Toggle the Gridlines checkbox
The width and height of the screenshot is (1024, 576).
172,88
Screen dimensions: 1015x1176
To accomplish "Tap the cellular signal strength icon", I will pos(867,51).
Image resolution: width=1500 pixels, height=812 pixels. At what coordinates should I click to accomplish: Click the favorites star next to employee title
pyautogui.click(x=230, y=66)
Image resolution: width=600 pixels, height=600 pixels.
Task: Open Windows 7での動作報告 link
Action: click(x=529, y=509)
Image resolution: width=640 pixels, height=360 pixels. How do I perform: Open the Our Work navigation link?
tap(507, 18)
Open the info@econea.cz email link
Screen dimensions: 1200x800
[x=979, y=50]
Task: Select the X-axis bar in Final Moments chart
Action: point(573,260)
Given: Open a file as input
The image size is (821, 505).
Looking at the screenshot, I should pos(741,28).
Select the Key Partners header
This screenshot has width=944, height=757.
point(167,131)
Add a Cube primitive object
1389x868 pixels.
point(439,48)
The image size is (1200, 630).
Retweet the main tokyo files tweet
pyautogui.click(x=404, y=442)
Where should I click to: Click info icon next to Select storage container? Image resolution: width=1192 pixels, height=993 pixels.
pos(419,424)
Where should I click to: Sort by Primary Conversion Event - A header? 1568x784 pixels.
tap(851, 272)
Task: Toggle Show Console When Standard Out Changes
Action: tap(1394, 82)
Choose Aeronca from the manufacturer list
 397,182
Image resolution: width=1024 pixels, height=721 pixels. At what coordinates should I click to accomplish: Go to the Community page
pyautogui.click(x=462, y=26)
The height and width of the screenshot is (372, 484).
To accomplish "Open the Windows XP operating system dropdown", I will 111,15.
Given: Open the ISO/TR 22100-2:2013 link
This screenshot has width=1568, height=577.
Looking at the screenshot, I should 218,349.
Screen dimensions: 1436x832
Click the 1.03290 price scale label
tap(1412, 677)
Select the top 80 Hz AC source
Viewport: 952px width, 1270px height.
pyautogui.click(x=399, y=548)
------------------------------------
Reproduce each line above exactly.

▶ Result for this exercise:
Toggle the Gridlines checkbox
The width and height of the screenshot is (1024, 576).
172,88
Screen dimensions: 1015x1176
To accomplish "Tap the cellular signal strength icon", I will pos(867,51).
Image resolution: width=1500 pixels, height=812 pixels. At what coordinates should I click to accomplish: Click the favorites star next to employee title
pyautogui.click(x=230, y=66)
Image resolution: width=600 pixels, height=600 pixels.
Task: Open Windows 7での動作報告 link
Action: click(x=529, y=509)
Image resolution: width=640 pixels, height=360 pixels. How do I perform: Open the Our Work navigation link?
tap(507, 18)
Open the info@econea.cz email link
Screen dimensions: 1200x800
[x=979, y=50]
Task: Select the X-axis bar in Final Moments chart
Action: point(573,260)
Given: Open a file as input
The image size is (821, 505).
Looking at the screenshot, I should pos(741,28).
Select the Key Partners header
This screenshot has width=944, height=757.
point(167,131)
Add a Cube primitive object
1389x868 pixels.
point(439,48)
The image size is (1200, 630).
Retweet the main tokyo files tweet
pyautogui.click(x=404, y=442)
Where should I click to: Click info icon next to Select storage container? Image resolution: width=1192 pixels, height=993 pixels.
pos(419,424)
Where should I click to: Sort by Primary Conversion Event - A header? 1568x784 pixels.
tap(851, 272)
Task: Toggle Show Console When Standard Out Changes
Action: tap(1394, 82)
Choose Aeronca from the manufacturer list
 397,182
Image resolution: width=1024 pixels, height=721 pixels. At what coordinates should I click to accomplish: Go to the Community page
pyautogui.click(x=462, y=26)
The height and width of the screenshot is (372, 484).
To accomplish "Open the Windows XP operating system dropdown", I will 111,15.
Given: Open the ISO/TR 22100-2:2013 link
This screenshot has width=1568, height=577.
Looking at the screenshot, I should 218,349.
Screen dimensions: 1436x832
Click the 1.03290 price scale label
tap(1412, 677)
Select the top 80 Hz AC source
Viewport: 952px width, 1270px height.
pyautogui.click(x=399, y=548)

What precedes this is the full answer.